Washington, D.C.   Senate Majority Leader Chuck Schumer (D-NY) today spoke on the Senate floor regarding awarding the Capitol and D.C. Metropolitan Police with the Congressional Gold Medal for their displays of bravery, sacrifice, and selflessness. The Senate passed the resolution awarding the Congressional Gold Medal by unanimous consent.  Below are Senator Schumer’s remarks, which can also be viewed here:

As we all know, January 6th unleashed many horrors, but it also revealed many heroes. A day that many of us remember for its violence, anger, and destruction was not without its share of bravery, sacrifice, and selflessness. I am, of course, talking about the Capitol Police and the Metropolitan Police.

In a few moments, my colleagues Senators Klobuchar and Blunt will ask the Senate to award them the Congressional Gold Medal. It is the highest expression of gratitude that Congress can bestow. I cannot imagine more worthy recipients than the men and women who put their lives on the line to defend this temple of democracy.

I want to thank Senator Klobuchar, the Chair of the Rules Committee, and Senator Blunt, the Ranking Member of the Rules Committee, for working so hard on this. And I want to commend the House and Speaker Pelosi and the House members who voted for it as well.

Now, I must mention that I am still stunned by what happened in the House, where 21 members of the House Republican caucus voted against this legislation. The Senate is different. I expect this to pass unanimously. That’s why we are here doing it today. But those folks in the House were some of the same folks who likened the January 6th attack to “a normal tourist visit”; who deny the events that day were an “insurrection.” The same folks who screamed loudest about the dangers of “defunding the police” refused to defend the police, the very police, that shielded them from a vicious mob on January 6th.

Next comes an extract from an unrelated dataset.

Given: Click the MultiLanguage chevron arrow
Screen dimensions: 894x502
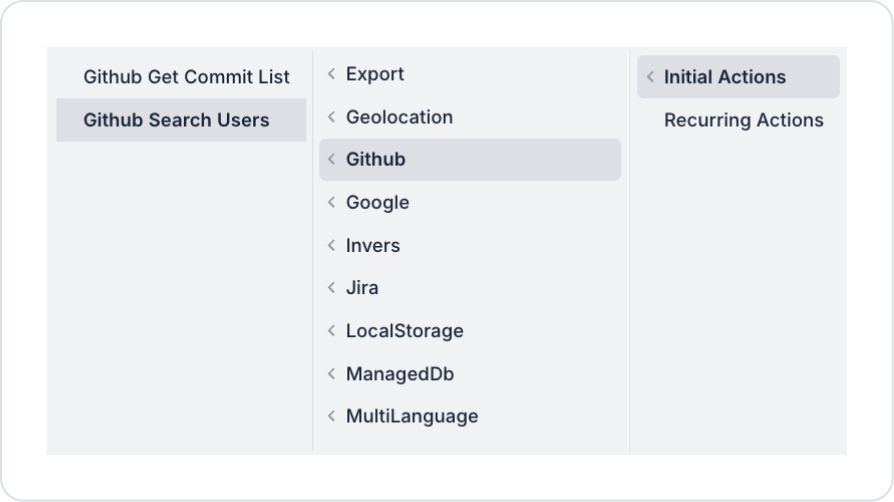Looking at the screenshot, I should point(331,417).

For the life of me, I don’t know how they sleep at night. That’s one of the many reasons this Gold Medal is so important.

The Gold Medal is about setting the record straight and recognizing the true heroism on display that fateful day.

My colleagues: we have a moral obligation to never forget what our first responders faced down. A mob of white supremacists and domestic terrorists stormed the barriers with vicious force, using flagpoles as spears and fences as battering rams. Capitol Police officers were swarmed, beaten, crushed between the doorways, tasered repeatedly. One hundred forty officers were assaulted that day. Fifteen required hospitalization. Seven people have lost their lives in connection with this attack. Just recently, sadly, I read this story and I ached, two more police officers took their own lives—heaping tragedy upon tragedy.

These past six months have been the hardest in the history of the Capitol Police force. And yet, they still keep watch. They still stand guard. They do their jobs every single day with professionalism, excellence, and grace.

Awarding the Congressional Gold medal is a way to commemorate their sacrifice, and make sure that the truth of January 6th is recognized and remembered forever.

To our Capitol and Metropolitan Police: thank you, thank you, thank you for all that you do. This recognition is the very least you deserve.

And once again, I want to give real praise to my colleague from Minnesota as I yield to her. She has done an amazing job as head of the Rules Committee in many different ways. This is one of many. And I want to thank Senator Blunt, who always works in a spirit of bipartisanship. We’re in quite a bipartisan week here, and that is a good thing.